Il cloud low cost di Obama per le PA americane

STATI UNITI

Apps.gov è il negozio di applicazioni e servizi che l'amministrazione ha lanciato per convincere le PA ad utilizzare il Software as a Service fornito da Washington

di Matteo Buffolo
Che con Barack Obama ci sarebbe stata, nel governo statunitense, più attenzione alla tecnologia, era immaginabile. Che dall’amministrazione federale arrivasse un invito ai dipendenti statali per usare il “cloud”, era già più difficile prevederlo. Eppure è proprio questo quanto è successo quando Vivek Kundra, il chief information officer di Washington, ha presentato Apps.gov, il negozio di applicazioni e servizi del governo statunitense. Obiettivo: convincere le amministrazioni locali a rimpiazzare i loro costosi sistemi informatici con il “software as a service” fornito da Washington.

L’iniziativa si inserisce nel piano dell’amministrazione Obama per la modernizzazione dell’amministrazione pubblica e delle tecnologie che usa; un piano che ovviamente punta a ridurre i 75 miliardi di dollari di budget per l’It federale, o quantomeno ad ottenere più servizi utilizzando la stessa somma. Così, il negozio di applicativi, che è gestito dall’Amministrazione servizi generali, include una scelta di programmi per gli affari, per la produttività, di servizi come lo storage, di applicazioni sociali.

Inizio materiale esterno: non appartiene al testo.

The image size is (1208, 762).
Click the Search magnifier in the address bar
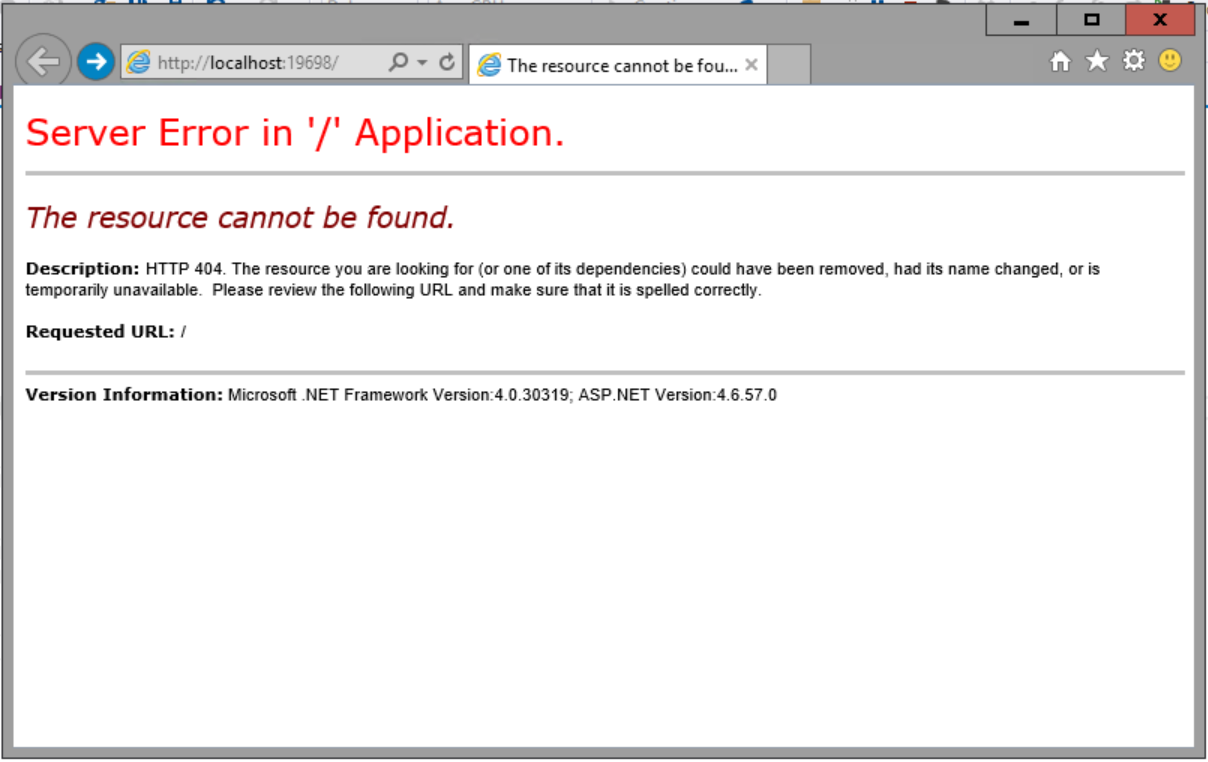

“Perché il governo dovrebbe pagare e costruire infrastrutture che potrebbero essere disponibili gratis? – ha spiegato Kundra –. In questi tempi di crisi economica abbiamo il dovere di usare il denaro in maniera più intelligente”. E, secondo quanto il Cio ha sostenuto in un discorso nel centro di ricerca della Nasa nella Silicon Valley, il cloud sarà meno costoso e offrirà anche un risparmio energetico. Oltre che, ovviamente, far godere agli impiegati federali gli stessi vantaggi tecnologici che sono a disposizione dei lavoratori privati.